Memory transforms AI agents from stateless responders into entities that learn and adapt. Understanding memory architectures is essential for building agents that improve with experience.
## The Memory Challenge
LLMs have no inherent memory between sessions. Each conversation starts fresh. For agents performing ongoing tasks, this limitation is critical:
- Context from previous interactions is lost
- Learned preferences must be re-explained
- Mistakes may repeat without correction
- Relationship building is impossible
## Memory Types for AI Agents
### Short-term Memory (Working Memory)
Maintains context within a session:
```python
class WorkingMemory:
def __init__(self, max_tokens=4000):
self.messages = []
self.max_tokens = max_tokens
def add(self, message):
self.messages.append(message)
self._prune_if_needed()
def _prune_if_needed(self):
while self._token_count() > self.max_tokens:
# Remove oldest non-system messages
self.messages.pop(1)
```
Strategies for managing short-term memory:
- Sliding window: Keep recent N messages
- Summarization: Compress old context
- Importance scoring: Retain critical information
### Long-term Memory (Semantic Memory)
Persists information across sessions:
```python
class LongTermMemory:
def __init__(self, vector_store):
self.vector_store = vector_store
def remember(self, information, metadata):
embedding = embed(information)
self.vector_store.upsert(
id=generate_id(),
vector=embedding,
metadata={**metadata, "timestamp": now()}
)
def recall(self, query, k=5):
results = self.vector_store.query(embed(query), top_k=k)

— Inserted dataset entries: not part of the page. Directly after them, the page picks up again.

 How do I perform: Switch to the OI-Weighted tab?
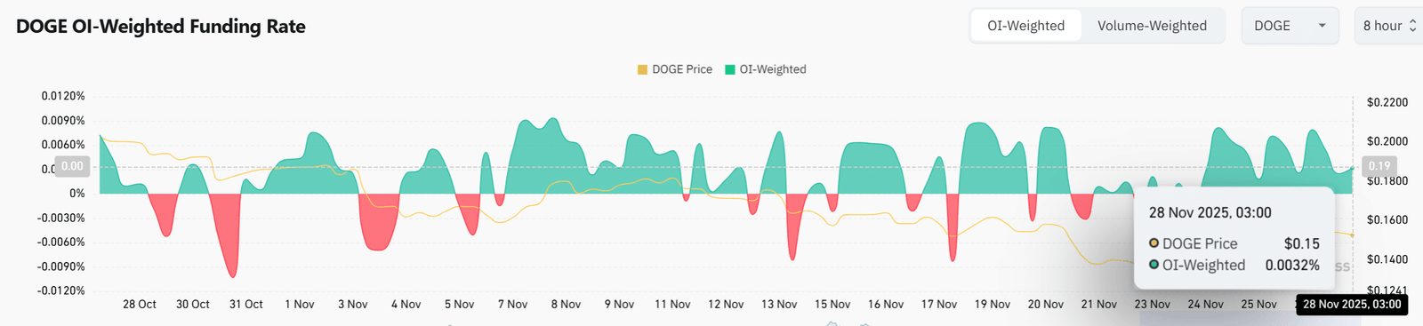tap(1025, 26)
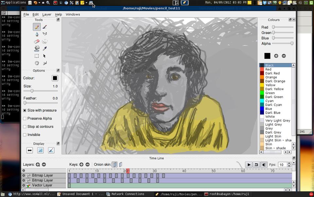Open the Layer menu
314x197 pixels.
coord(47,14)
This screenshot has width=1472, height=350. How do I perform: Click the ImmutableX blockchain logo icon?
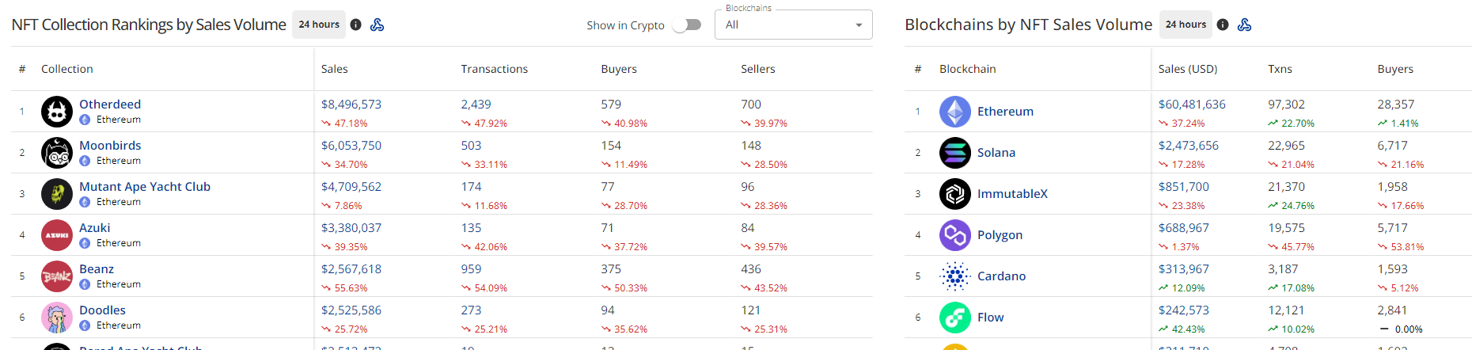[955, 194]
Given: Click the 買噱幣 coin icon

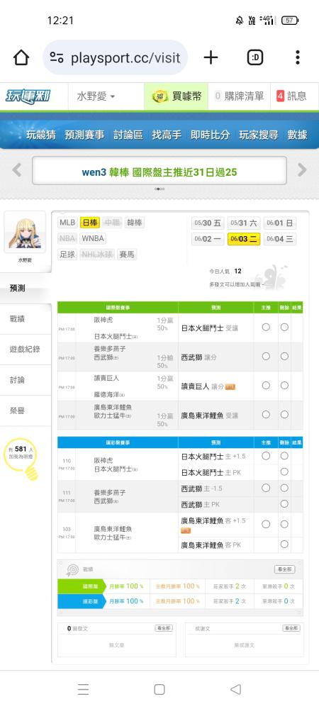Looking at the screenshot, I should (160, 96).
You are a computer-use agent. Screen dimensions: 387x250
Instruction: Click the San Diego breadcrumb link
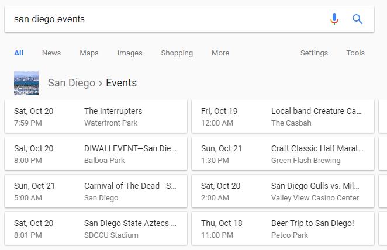71,83
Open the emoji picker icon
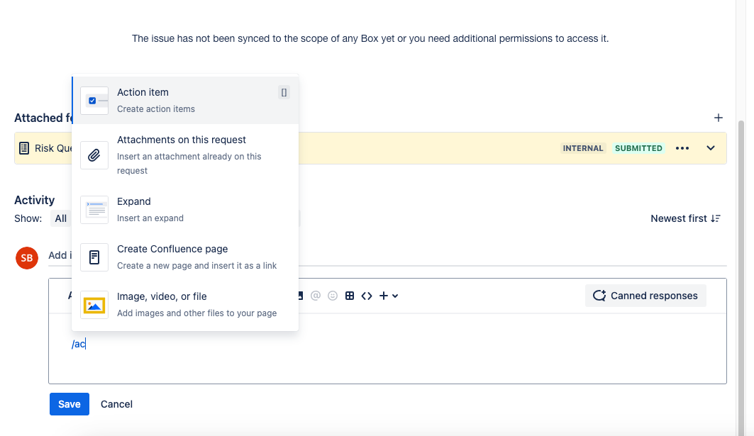The width and height of the screenshot is (754, 436). coord(333,296)
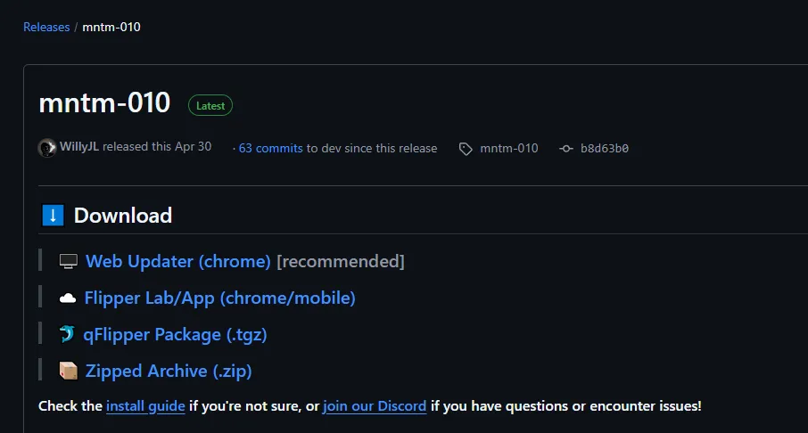Click the package box icon
Screen dimensions: 808x433
[x=69, y=371]
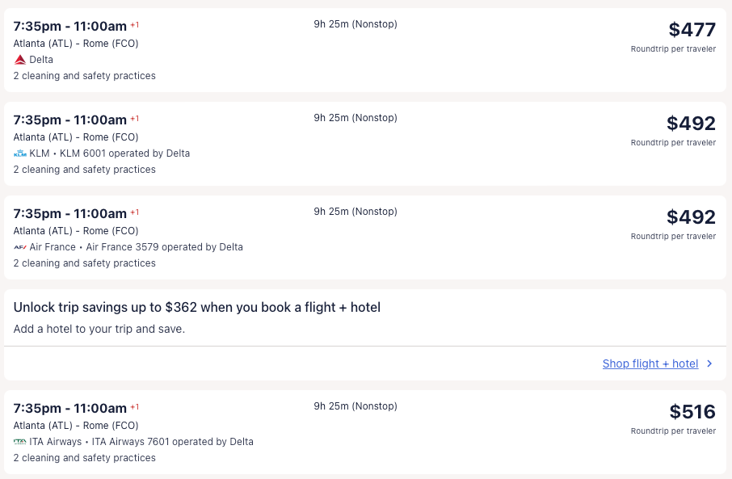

return [r.metadata["content"] for r in results]
```
Use cases:
- User preferences and history
- Domain knowledge accumulation
- Learned procedures and patterns
### Episodic Memory
Stores specific experiences as narratives:
```python
class EpisodicMemory:
def __init__(self):
self.episodes = []
def record_episode(self, trigger, actions, outcome, learnings):
self.episodes.append({
"trigger": trigger,
"actions": actions,
"outcome": outcome, # success/failure
"learnings": learnings,
"timestamp": now()
})
def find_similar_episodes(self, situation):
# Find past experiences relevant to current situation
return semantic_search(self.episodes, situation)
```
Enables:
- Learning from mistakes
- Applying past solutions
- Explaining reasoning based on experience
## Memory Architecture Patterns
### Tiered Memory
```
Immediate Context → Working Memory → Long-term Store
↓ ↓ ↓
Current turn Session history Permanent storage
```
### Memory Consolidation
Like human sleep, periodically consolidate working memory:
```python
async def consolidate_memory(session):
# Extract key information from session
summary = await llm.summarize(session.messages)

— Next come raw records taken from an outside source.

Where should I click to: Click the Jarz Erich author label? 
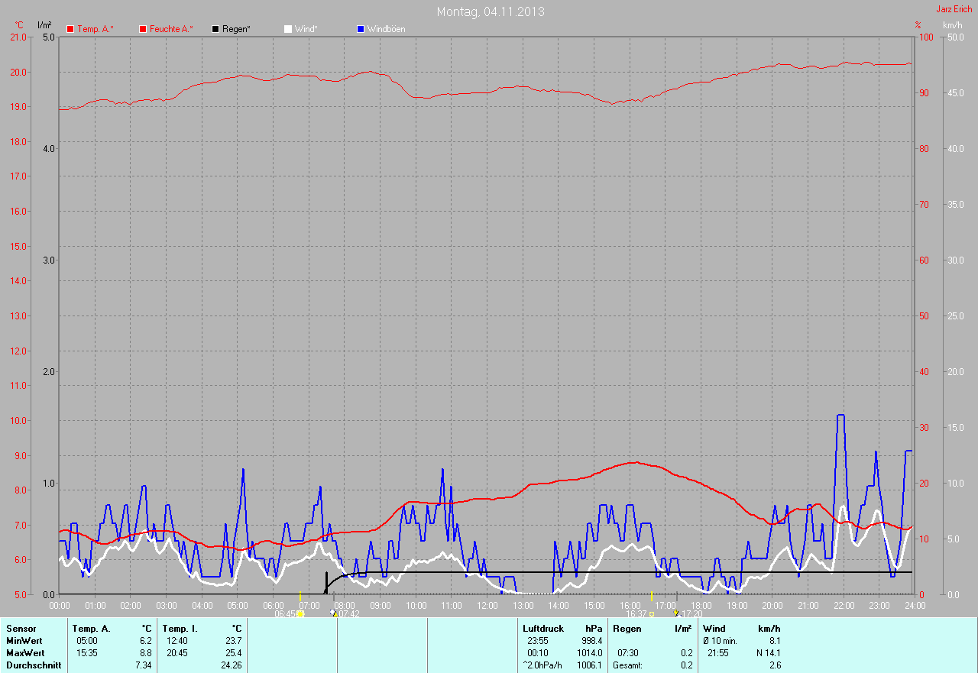point(954,9)

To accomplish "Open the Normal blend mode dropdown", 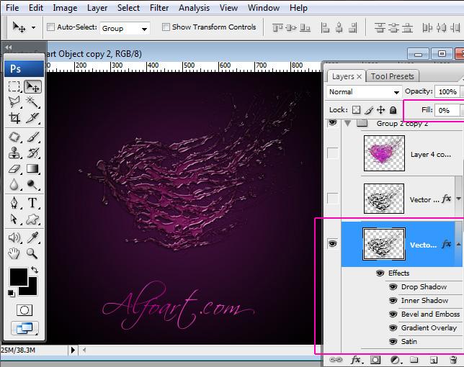I will tap(364, 92).
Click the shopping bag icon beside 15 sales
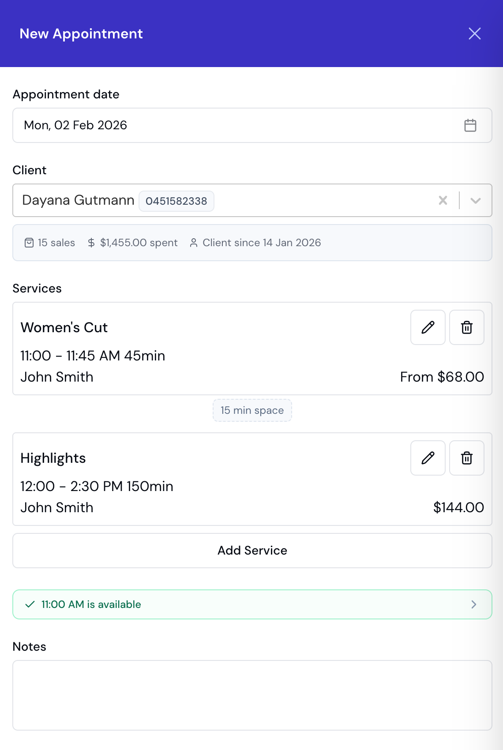The width and height of the screenshot is (503, 750). [x=29, y=242]
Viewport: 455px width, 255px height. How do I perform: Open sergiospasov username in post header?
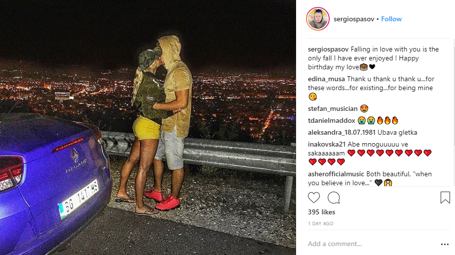pos(354,19)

entities = await llm.extract_entities(session.messages)
learnings = await llm.identify_learnings(session.messages)
# Store in long-term memory
long_term.remember(summary, {"type": "session_summary"})
for entity in entities:
long_term.remember(entity, {"type": "entity"})

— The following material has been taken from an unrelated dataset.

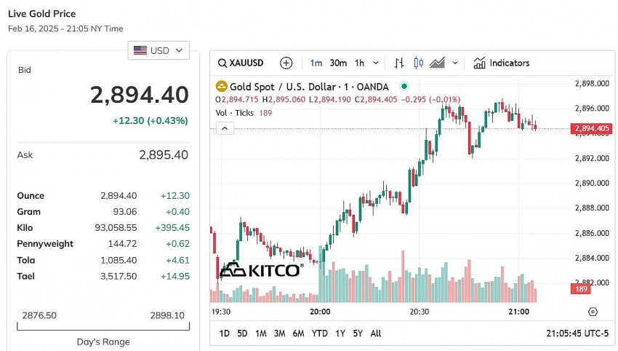This screenshot has width=618, height=351.
Task: Expand the chart style dropdown chevron
Action: pos(455,63)
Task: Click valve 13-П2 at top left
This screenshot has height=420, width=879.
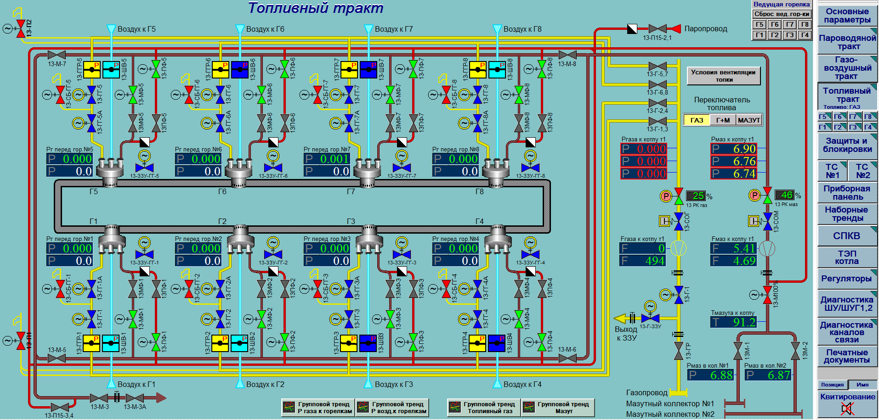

for learning in learnings:
episodic.record_episode(**learning)
```
## Retrieval Strategies
When to retrieve memories:
- At conversation start: Load user context
- On topic change: Fetch relevant knowledge
- Before actions: Check for past similar situations
- On confusion: Search for clarifying information
## Privacy and Retention
Memory systems must respect:
- User consent for data storage
- Right to deletion
- Data minimization principles
- Retention policies
```python
def forget_user(user_id):
long_term.delete_by_metadata({"user_id": user_id})
episodic.delete_by_metadata({"user_id": user_id})
```
## Implementation Considerations
- Vector databases: Pinecone, Weaviate, Chroma
- Storage costs scale with memory size
- Retrieval latency impacts response time
- Memory quality degrades without maintenance
Effective memory systems are what separate demo agents from production agents. Invest in memory architecture early.